Captain Stirling Pharmacy

LOW DOSE NALTREXONE  LDN

The most common mechanism of action for Naltrexone is as a non-selective opioid receptor agonist. At current normal dosages Naltrexone blocks mu-opioid receptors, delta-opioid receptors and to a lesser extent kappa-opioid receptors. Mu-opioid receptors however are seen to be involved in endogenous analgesic pathways, so this may seem counterintuitive.

Naltrexone however has effects on non-opioid receptors as well such as TLR4 which is a receptor found on macrophages such as microglia. It is via this non-opioid antagonism that low dose naltrexone exhibits its anti-inflammatory effects. Microglia are cells within the central nervous system which when activated release pro-inflammatory factors that can become neurotoxic.

Due to the large range of inflammatory factors (e.g. proinflammatory cytokines, substance P, nitric oxide, and excitatory amino acids) produced the symptoms can be varied. It is suspected that chronic conditions such as fibromyalgia involve chronic glial cell activation and thus over production of reactive oxygen species and pro-inflammatory factors within the central nervous system.

Evidence thus far has suggested that Naltrexone blocks the production of these substances and improves symptoms in chronic pain syndromes such as fibromyalgia. This action may also extend to the peripheral nervous system as well with evidence of inhibition of TNF-alpha, IL-6, MCP-1 and others inflammatory agents in peripheral macrophages.

The evidence to suggest that the mechanism of action of low dose naltrexone is via glial cells rather than opioid receptors is through the study of dextro-naltrexone. Dextro-naltrexone does not have activity on opioid receptors but is still active at microglial receptors.
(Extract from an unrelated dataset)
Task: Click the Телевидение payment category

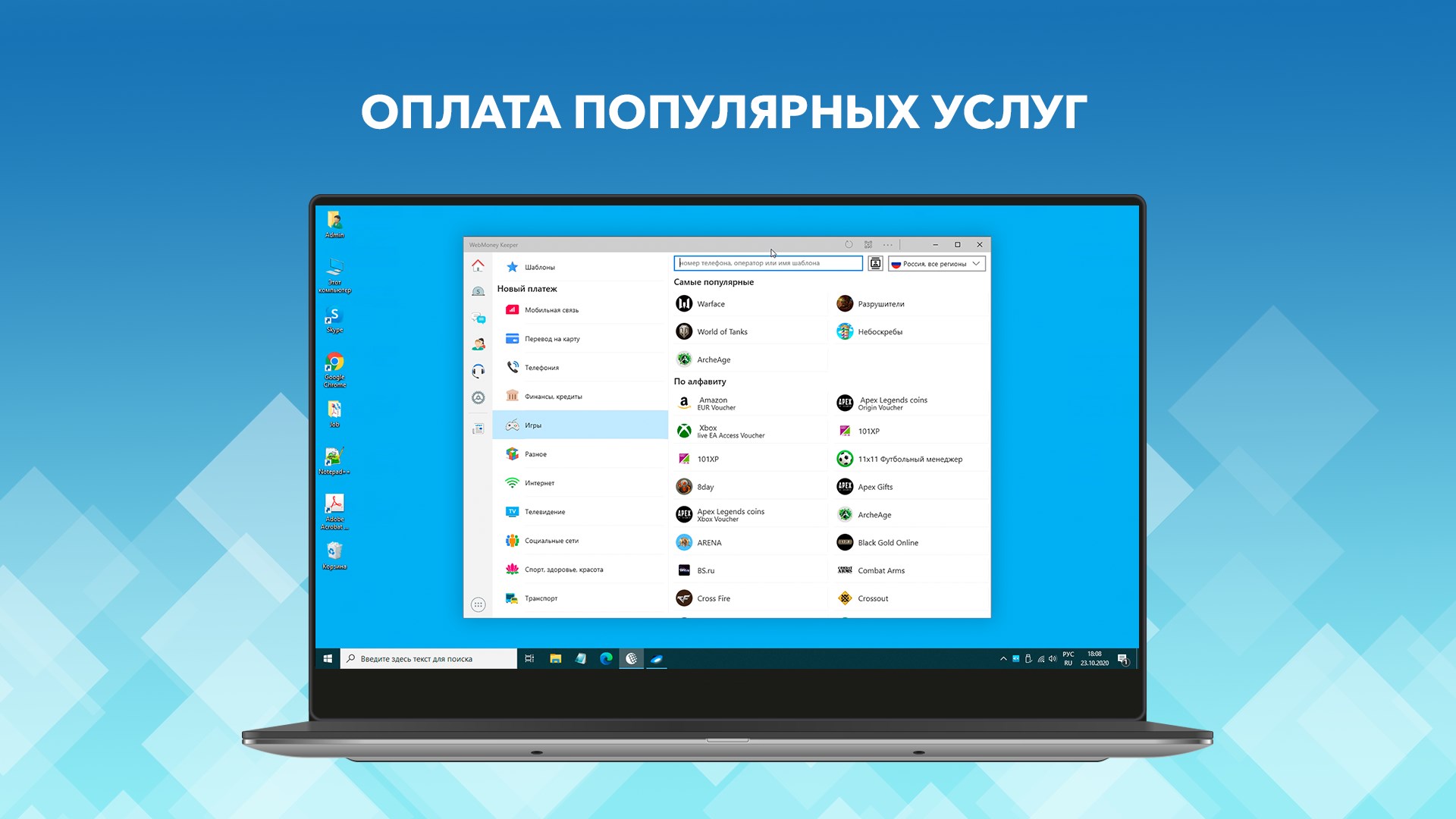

Dextro-naltrexone has been found to still possess analgesic and neuroprotective properties despite not being active on opioid receptors.

Uses: Cancer, Crohn’s Disease, Fibromyalgia, Multiple Scoliosis, Anti-inflammatory, Aids/HIV and Complex Regional Pain Syndrome.

Dose: Naltrexone and Pain.

Starting dose of 0.5 mg once daily at bedtime around 9 pm up to resolves symptoms as follows:

  • 0.5 mg for one weeks to two weeks
  • then increase to 1 mg for one week to two weeks
  • then 1.5 mg for one week to two weeks
  • continue triturating up to maximum of 4.5 mg.

Side Effects: Vivid dreams and sleep disturbances, should reduce over time, however the dose can be moved forward to 6 pm in the evening until the symptoms abate.